Dimanche 18 août. Depuis sa fenêtre donnant sur la place saint Pierre à Rome, le pape François a récité la prière de l’Angélus. Il est ensuite revenu sur une phrase étrange de Jésus dans l’évangile dominical. "Pensez-vous que je sois venu apporter la paix sur la terre? Non, vous dis-je, mais la division" (Lc, 12, 51).

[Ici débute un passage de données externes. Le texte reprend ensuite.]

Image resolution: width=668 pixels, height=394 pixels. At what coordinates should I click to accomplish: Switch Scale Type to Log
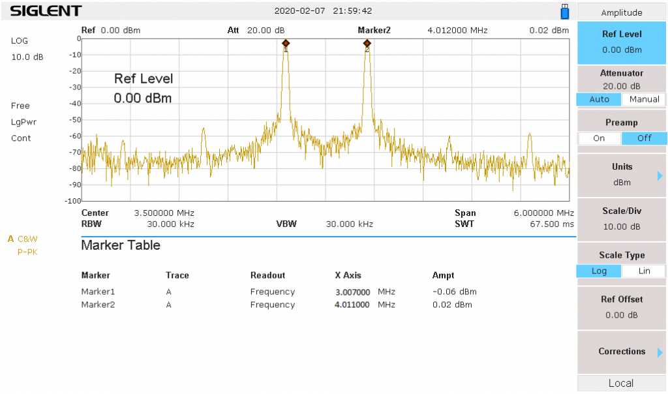coord(599,271)
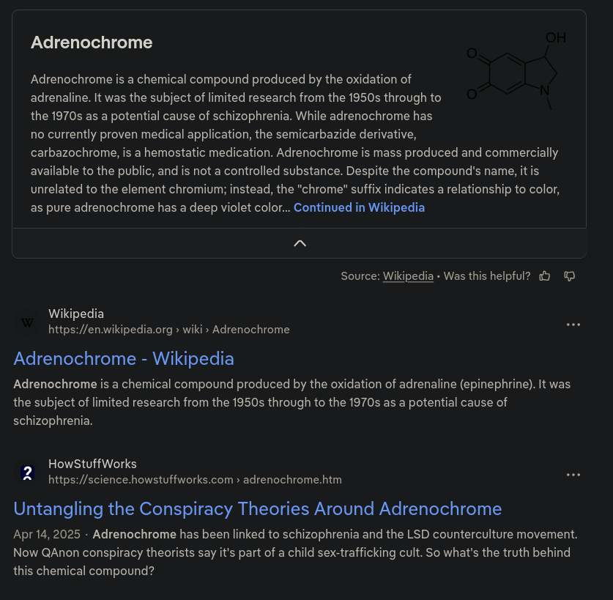Screen dimensions: 613x600
Task: Click the thumbs up feedback icon
Action: point(545,276)
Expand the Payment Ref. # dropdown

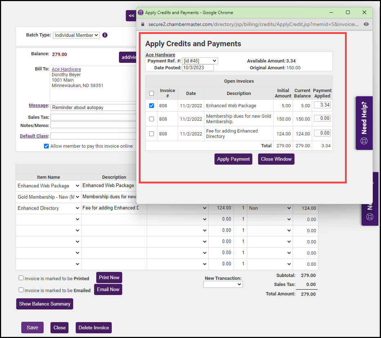[x=200, y=61]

Des mots complexes mais forts de sens, surtout en ces temps de crises égyptienne et syrienne.
"Comment interpréter ces propos ?" a demandé le Pape à la foule attentive malgré le soleil brûlant romain. "Quand Jésus dit qu’il est venu apporter la division, cela ne veut pas dire qu’il veut diviser les hommes entre eux, mais qu’au contraire il est notre paix et notre réconciliation" a expliqué François. "Suivre Jésus signifie renoncer au mal. Renoncer à l’égoïsme et choisir le Bien, la vérité, la justice, même quand cela nous demande des sacrifices et de renoncer à nos propres intérêts. Et cela, nous le savons, implique de la division. Mettre le Christ à la première place signifie parfois accepter une opposition au sein même de la famille. Jésus est celui qui nous met face à un choix : vivre pour soi-même ou pour les autres, se faire servir ou servir, obéir à soi-même ou à Dieu. Dans ce sens, Jésus est 'signe de contradiction'".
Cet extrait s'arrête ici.